Maybe, but when I dealt with 5W argon lasers in the lab years ago, was strictly instructed to never fool with beam path optics without protective glasses, as single random reflection from
any surface not limited to mirrors is sufficient to make permanent damage. That was 1mm beam.
20KW solidstate microsec pulses were tested strictly in separate room through cameras.
There is more scattering than you realize (from both the atmosphere and the object being hit) and less of a chance that someone would be randomly looking in the right direction to see the hit.
Interesting. How do you know what I realize?
Laser beam isn't flashlight, that makes it useful, and that makes it dangerous. It doesn't follow R-squared rules. Reflections from surfaces continue to be coherent beams. You can view surfaces reflecting laser as large amount of discrete beam splitters. That means that if there is 1mm flat spot on target, it deflects 1mm laser beam off it. Collimation is reduced, but its still dangerous stuff.
Penetration density is in tens of MW/mm, and 1mm flat spot deflects beam with huge density. Even if it dissipates fast after reflection, it can easily exceed hazardous levels for your eyes.
As to chance of looking, if it destroyed missile in subsecond time, no one would be even looking up. But it takes its time, and all sort of spectacular visual effects happen before it blows, so a lot of curious people siteseeing are likely.
Also, the beam is pretty wide - something like 1-2m in diameter (about a million times the size of your iris). So you actually would get only about a millionth of the power into your eye if they aimed the beam at you.
Not quite sure what you mean here. The very beam is meant to vaporise metal spot of missile in few seconds. The energy density needed is immense. The output beam diam is about 1.5m it seems, and is focused to be much tighter at target, and all the way towards it beam diameter reduces.
And 1 millionth is 1W entering your iris, focuses on retina and blows it with concentration of few hundred watts per square mm as its concentrated to way smaller spot.
And with random scattering, the amount of time the energy hits you would be pretty low. Then there's the atmosphere - it absorbs more than you might think. At the operating altitude of the plane, it'll be above something like 75% (maybe more?) of the atmosphere. Atmospheric absorption and scattering is one of the biggest engineering problems in this project.
This absorption is dependant on energy density of laser, iirc. Its a main problem to deliver 100% of energy to target as energy density is high. Reflections are subject to way lower absorption and scattering from air.

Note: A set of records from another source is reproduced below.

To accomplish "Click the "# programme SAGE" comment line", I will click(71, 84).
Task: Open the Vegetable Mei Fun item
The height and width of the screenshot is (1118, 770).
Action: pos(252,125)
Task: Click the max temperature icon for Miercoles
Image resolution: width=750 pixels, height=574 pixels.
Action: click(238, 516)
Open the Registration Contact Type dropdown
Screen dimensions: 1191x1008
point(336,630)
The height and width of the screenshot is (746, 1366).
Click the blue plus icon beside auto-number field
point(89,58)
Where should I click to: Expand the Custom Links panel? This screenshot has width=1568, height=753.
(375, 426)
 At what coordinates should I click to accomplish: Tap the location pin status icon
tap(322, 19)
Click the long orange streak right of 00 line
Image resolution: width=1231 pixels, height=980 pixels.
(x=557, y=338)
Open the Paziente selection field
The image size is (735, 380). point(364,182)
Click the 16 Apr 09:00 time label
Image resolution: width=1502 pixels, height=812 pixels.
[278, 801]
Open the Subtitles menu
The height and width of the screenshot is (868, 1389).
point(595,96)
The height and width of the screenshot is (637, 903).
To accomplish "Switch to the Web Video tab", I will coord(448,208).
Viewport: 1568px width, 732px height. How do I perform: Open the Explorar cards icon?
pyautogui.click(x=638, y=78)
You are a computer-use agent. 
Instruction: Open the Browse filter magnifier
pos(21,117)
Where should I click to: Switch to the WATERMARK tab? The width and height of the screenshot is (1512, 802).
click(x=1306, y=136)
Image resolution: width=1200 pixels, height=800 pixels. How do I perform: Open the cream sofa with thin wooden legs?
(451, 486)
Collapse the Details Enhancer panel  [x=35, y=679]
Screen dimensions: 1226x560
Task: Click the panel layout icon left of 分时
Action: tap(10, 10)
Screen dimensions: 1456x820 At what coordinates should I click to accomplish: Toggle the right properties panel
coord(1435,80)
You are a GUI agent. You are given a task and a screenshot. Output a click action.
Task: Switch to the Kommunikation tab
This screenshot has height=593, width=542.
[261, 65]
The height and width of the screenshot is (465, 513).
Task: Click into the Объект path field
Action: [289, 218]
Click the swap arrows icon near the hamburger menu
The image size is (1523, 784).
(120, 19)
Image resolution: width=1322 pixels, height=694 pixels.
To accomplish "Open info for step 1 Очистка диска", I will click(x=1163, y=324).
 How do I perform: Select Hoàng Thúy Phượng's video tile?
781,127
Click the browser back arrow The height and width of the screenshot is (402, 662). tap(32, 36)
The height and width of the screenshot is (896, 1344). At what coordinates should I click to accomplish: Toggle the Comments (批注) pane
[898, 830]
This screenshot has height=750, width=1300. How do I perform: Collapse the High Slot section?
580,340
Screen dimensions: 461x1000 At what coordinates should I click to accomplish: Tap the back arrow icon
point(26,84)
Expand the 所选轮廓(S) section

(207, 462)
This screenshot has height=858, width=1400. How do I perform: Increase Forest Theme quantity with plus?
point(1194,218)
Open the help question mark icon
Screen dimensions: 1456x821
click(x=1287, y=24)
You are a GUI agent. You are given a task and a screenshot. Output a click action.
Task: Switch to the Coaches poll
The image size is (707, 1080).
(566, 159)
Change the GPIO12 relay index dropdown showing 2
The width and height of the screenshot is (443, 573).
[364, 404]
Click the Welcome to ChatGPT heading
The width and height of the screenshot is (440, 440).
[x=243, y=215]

Of course energy hitting me would be relatively very low. Out of 1MW only 0.1W perhaps. It doesn't kill, it blinds. 100mW laser cuts paper, btw.
And afterall, I don't quite get how they are expecting missiles to be absorbing surfaces at all. Cover missiles with perfectly reflecting coating, and all the energy goes into deflections. Imo, its a race where laser can't win, its a weapon against clueless.